We drove about sixty miles southwest of Provo to find our desired targets. Hares carry diseases, overpopulate (my green friends should understand the associated problems with that), and destroy crops. There are times when governments put bounties on them to control the outbreaks. Although this shooting was without reward and not on farmland, I felt I was doing my part. Kinda like my time in 'Nam.

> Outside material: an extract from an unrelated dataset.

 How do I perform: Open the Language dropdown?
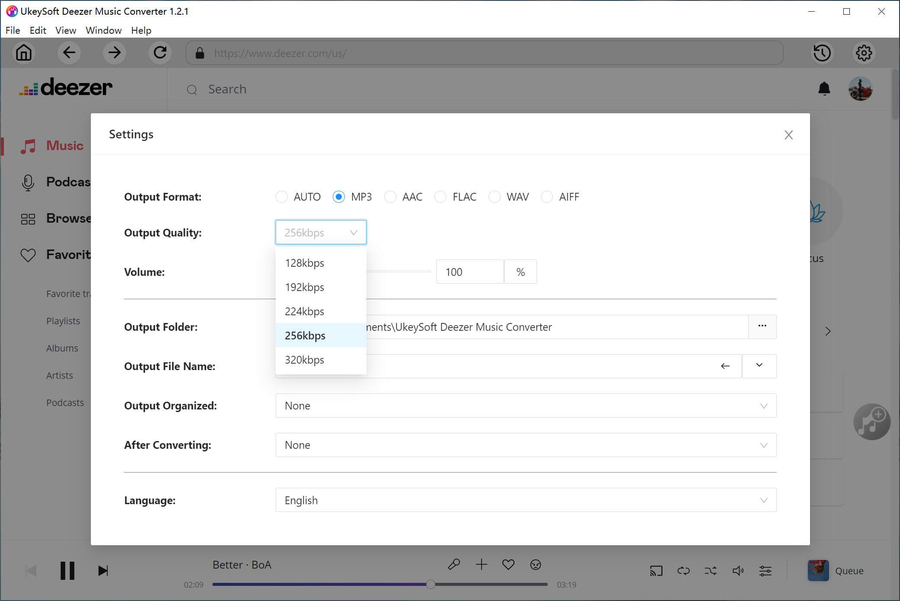click(525, 501)
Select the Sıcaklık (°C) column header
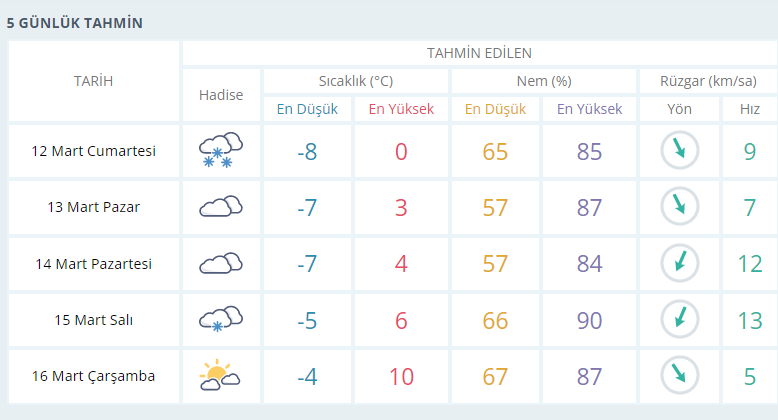Image resolution: width=778 pixels, height=420 pixels. tap(356, 81)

For two hours all the hares I saw were hundreds of yards off and moving too quickly for my novice trigger. Just before getting to the car I had one run out in front of me and then take off under and through some trees. I tracked him on the freshly fallen snow for about fifty yards when I was led into an opening.
I waited.
Then it started. The first one ran by me so fast I knew I had no chance. But his wingman stopped to look around after I fired a shot or two. I took aim. With my hands still shaking from my natural shakes, I sighted in on my target. After dispatching him, two more hares made the same attempt at running by me. I got one of them on the run and let the other go (I had to reload) to spread his diseases so I could justify coming back out another day.
And then it was just my two new friends, Bill and me. My first two kills since The War. I was so proud.
I call the one on the right "Dead" and the other "Meat".
They were delicious*.
DISCLAIMER: I DID NOT ACTUALLY EAT THE HARES. THAT WOULD BE GROSS.